Preconfigs — fast-start prefills
Five named preconfigs set the five-group values to common shapes, so you can start from a sensible default instead of filling in every field. They are starting points, not the organizing principle — every value remains yours to change on create.
| Preconfig | Use case | Sets up |
|---|---|---|
| Drop | Store a file. | Single object; multi-read until expiry. |
| Pass | Share a file. | Single object plus a read-capped token; burns once the token is consumed. |
| Scratchpad | Collaborate. | Append log; tokens for collaborators. |
| Checkpoint | Save state. | Overwrite; replace the snapshot as you go. |
| Ledger | Audited ledger. | Append, hash-chained; tamper-evident; auto-witnessed. |
What you can do with a baton
The five groups map onto the operations a baton supports, each enabled at creation or switched on afterward:
- Read the content, fully or partially.
- Write to it — append for an append log, replace for an overwrite baton.
- Share — issue tokens that grant read or write access to others.
- Seal — hash, sign, and verify the content, by entry or as a whole (the trust group).

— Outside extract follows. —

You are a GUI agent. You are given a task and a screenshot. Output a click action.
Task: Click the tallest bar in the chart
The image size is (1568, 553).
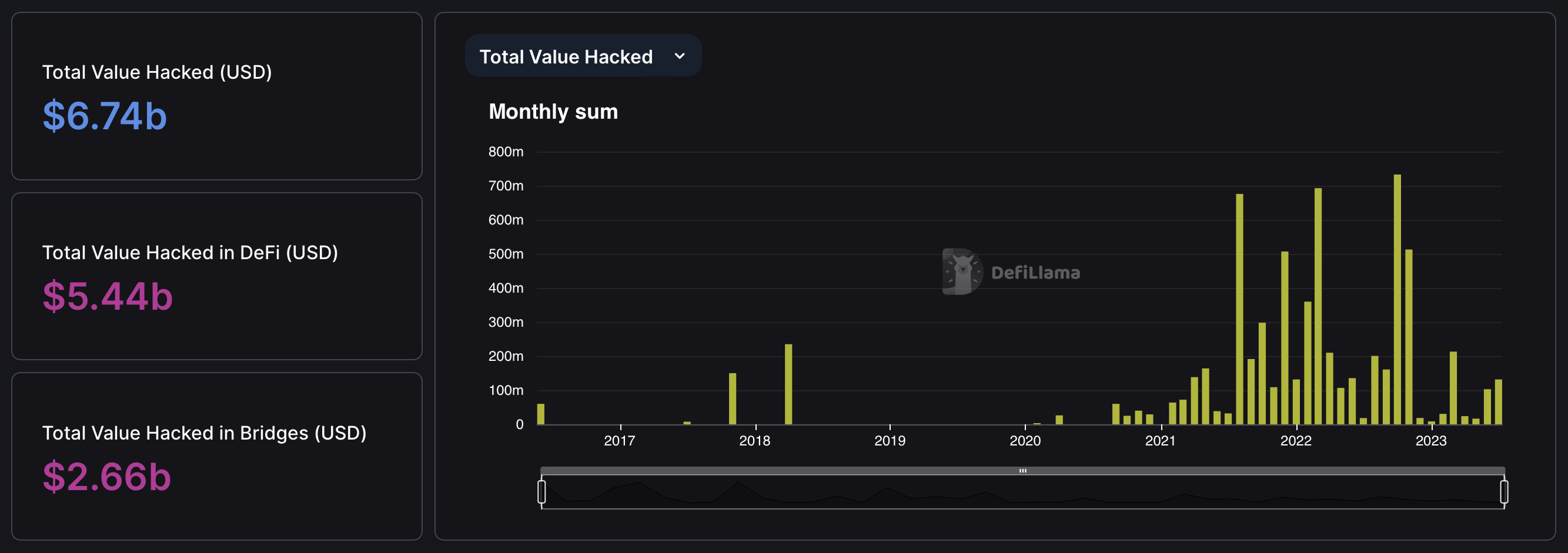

- Delete — schedule or force removal.
- Extend — add time, size, or read allowance before a limit is hit.
Pricing
One engine-computed quote is the published price. Quote any shape ahead of time with POST /v1/baton/quote; create it with POST /v1/baton. The price is the engine quote of the shape you chose — keyed off the real costs of storage and egress (API calls and metadata lookups are absorbed into the margin on those) — and it is frozen at create for that baton. There are no catalog prices and no tiers sold as priced SKUs; a named preconfig is priced exactly like any custom shape. The document-witness and chained-hash trust features are priced into the quote when enabled. Every billable order is charged at least the network minimum, a fraction of a cent per call. See Pricing and the live calculator.
Lifecycle
A baton lives until it hits a limit — its time, size, or read allowance. At that point it transitions toward deletion: first a tombstone (a recoverable soft-delete window), then a hard delete. You can extend any dimension before then, or schedule a delete yourself.